Unfortunately, the freedom and poor regulation of the dark web has left an open door for illegal activity. These are some of the illegal behaviors that criminals commit on this network:

  • Posts and threads about conversations related to illegal actions;
  • Sale of prohibited substances and promotion of drug use;
  • Sale of weapons and other prohibited items on the black market;
  • Sell ​​stolen information on credit cards, passports or ID;
  • Hiring services that do not respect the law.

So is the dark web illegal? In most countries, it is not. It can be used legally or illegally, just like a conventional internet connection, it just depends on who is using it and what you are doing on the network.

Is the dark web dangerous?

The dark web can be dangerous. There are many threats and illegal activities associated with this network, in fact it gained the fame that it is a not recommended place on the internet.
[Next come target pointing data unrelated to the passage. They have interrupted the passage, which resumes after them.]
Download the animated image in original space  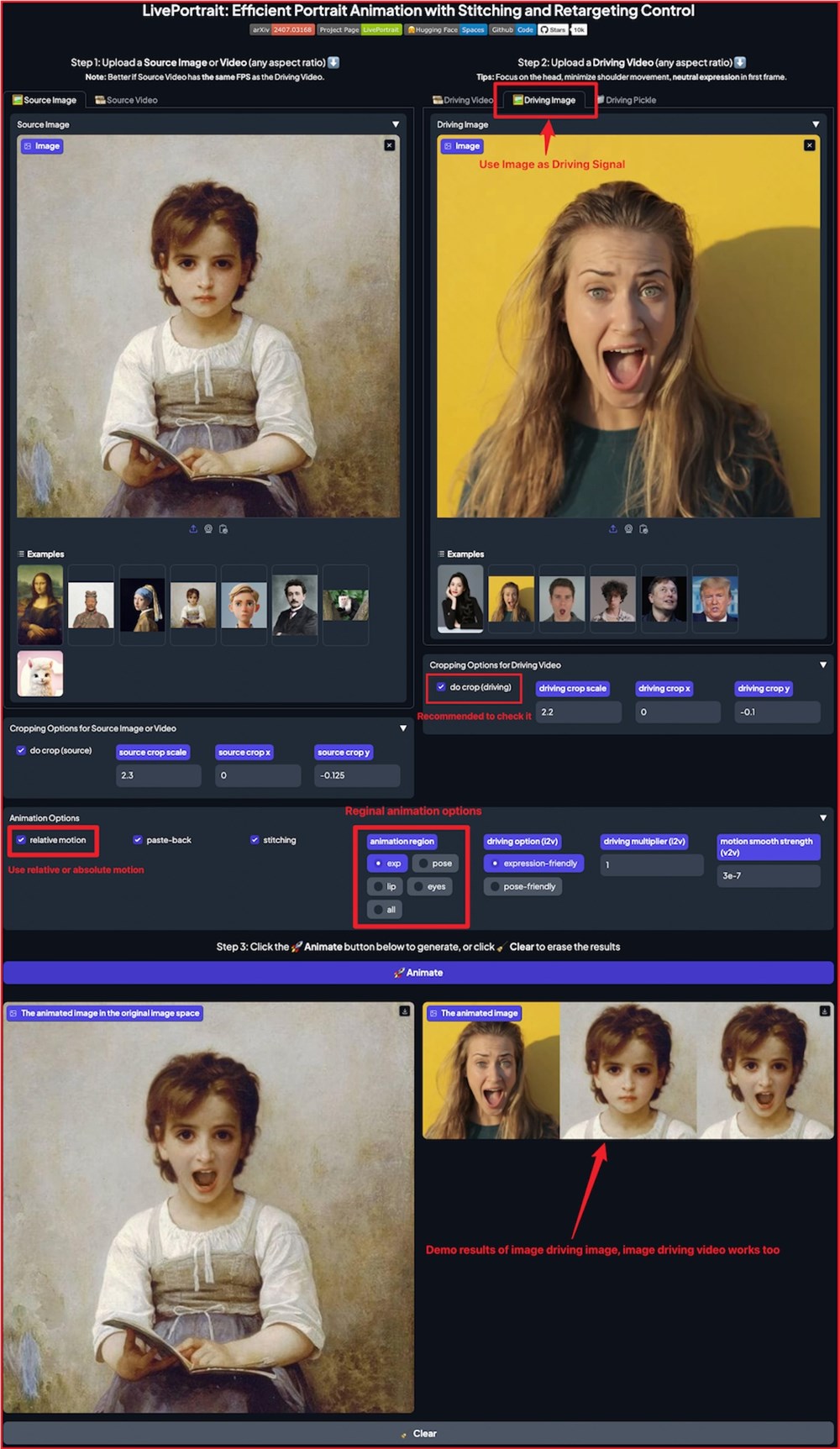[404, 1011]
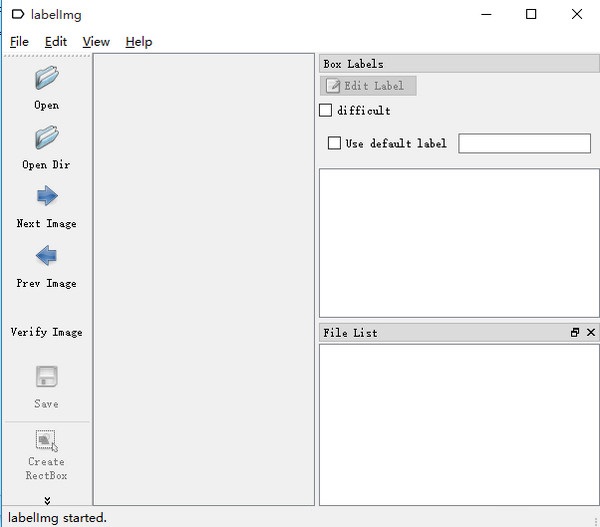Go to Next Image arrow
The height and width of the screenshot is (527, 600).
click(x=46, y=197)
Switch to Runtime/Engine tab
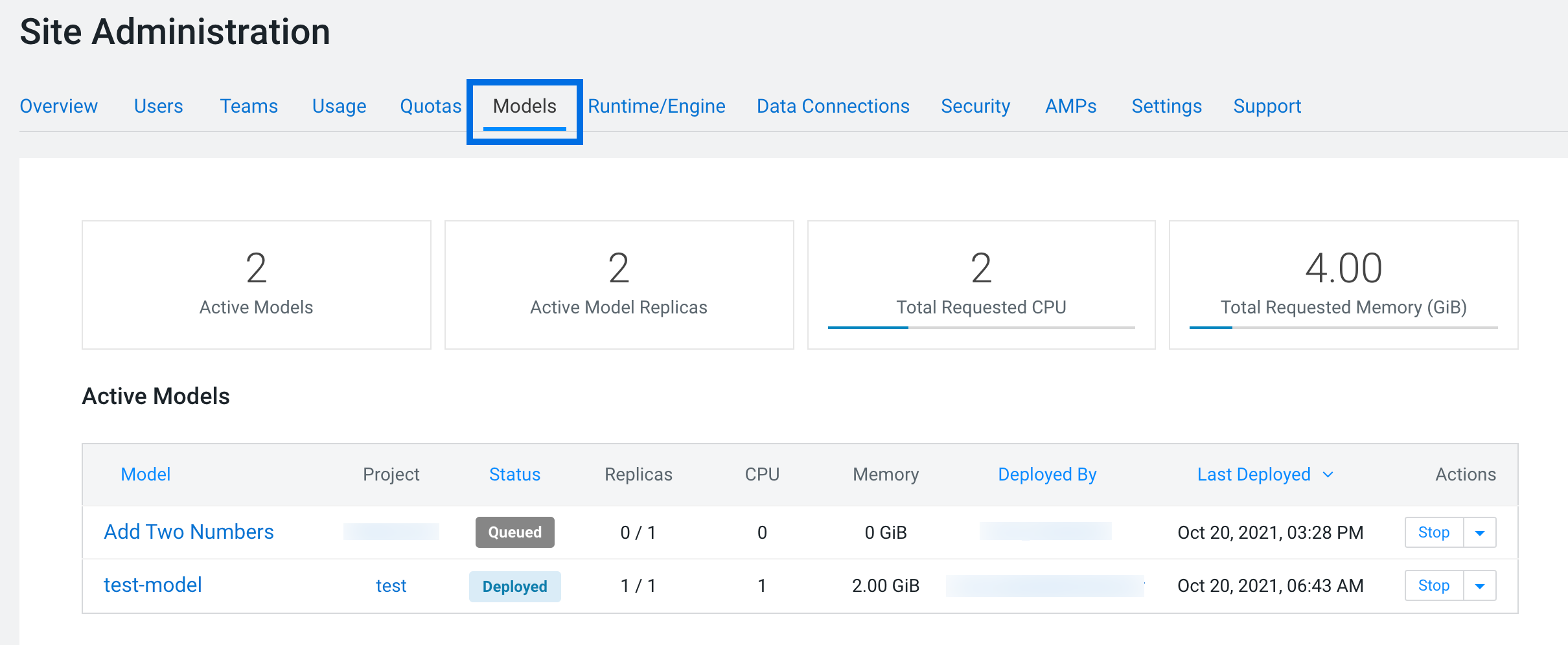 pyautogui.click(x=656, y=106)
Software circulates on the dark network that could harm your computer, take note of the most common:

  • Ransomware: Browsing the dark web exposes you to a high risk of malware infection, as it is difficult to verify whether a website is safe or not. If you are careless, your device could end up infected with ransomware and you may lose access to the device in question.
  • Botnets – Botnets are networks of infected devices that can be used to launch DDoS attacks. There are many hackers on the dark web who offer botnets as a service, with dark web pages listing their prices.
  • Scams: Due to how loosely regulated this section of the internet is, it is very difficult to verify the authenticity of any site you visit. That means that the probability of being scammed is much higher. You could end up on a fake page, faked to look like the one you were trying to reach, and accidentally download malware or fall victim to a scam.